Bike racing is a fitting sport for a digital age. Like colors and sounds, we're analogue things captured by digital bytes; we're natural numbers herded into whole numbers, the products of rounding. I am a Category X. If x=dropped, then f; if x=pack, then m; if x=win, then y.
I don't just mean that we're one of five categories. I mean, also, that bike racing forces selection, as this illustration shows:
This makes it easy to find a word to describe what happened: dropped, pack, won. It's the same thing digital cameras do with light, and the same thing mp3s do with sound: assign ranges to spectrums and simplify a flow of unbroken continuity into a series of discrete categories.
Look at how Chuck Close does this with portraits. He paints in pixels--discrete and evenly sized squares. Up close, these are abstract blobs of color.
Seen from a distance, they form a picture.
This is art imitating TV imitating life.
But maybe what we think of as life is, at its core, composed of such pixels, and the what we think is infinite is, at some point, just pixels? We used to call these atoms, but then we started smashing them. Leibnitz called them monads. Now, they'd have to be some kind of subatomic particle that could never be smashed. Thus far, we haven't encountered such a digital thing.
And what about time? Is there any unit of time such that it cannot be further divided?
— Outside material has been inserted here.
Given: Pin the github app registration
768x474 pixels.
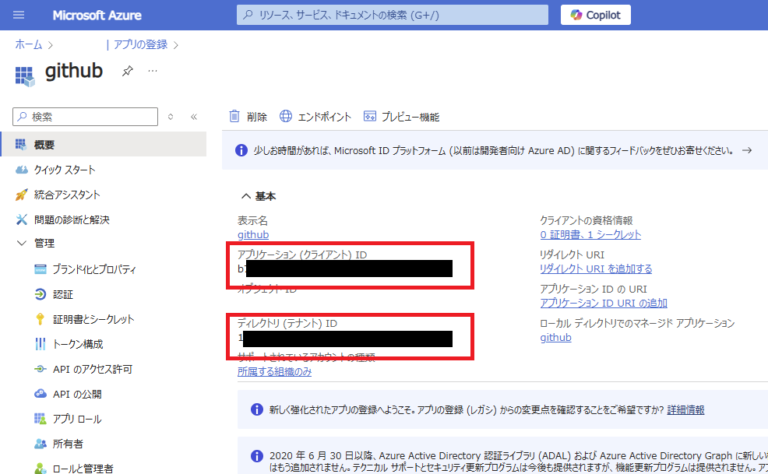Looking at the screenshot, I should 127,72.
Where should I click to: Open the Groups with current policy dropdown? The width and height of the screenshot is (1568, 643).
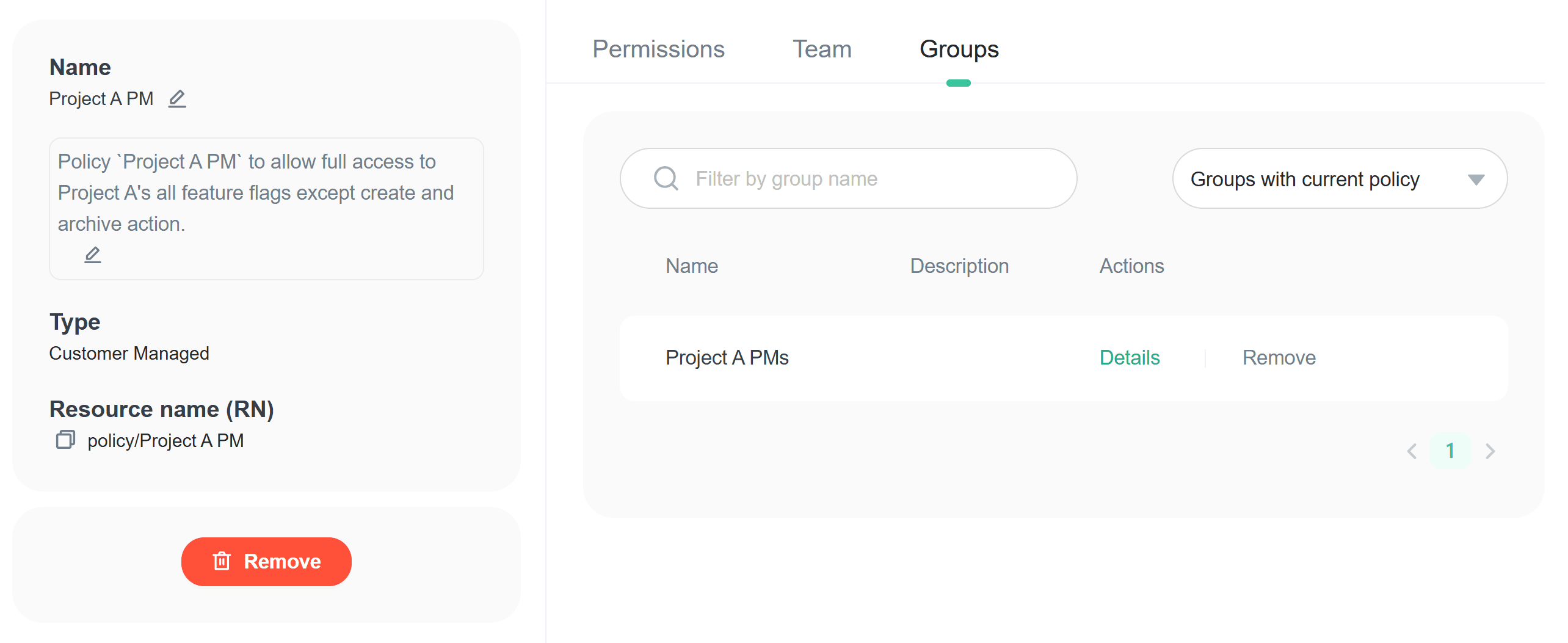1339,179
In some ways, it doesn't figure that we couldn't divide matter and time infinitely, since we can divide numbers infinitely (1, 1/2, 1/4, 1/8...).
But on the other hand, we intuit, there has to be a building block of the universe.
To race, even if we are Achilles and a tortoise, is to believe in both an analog and digital universe even if we don't understand it. To race is to affirm that both everything and nothing can be measured.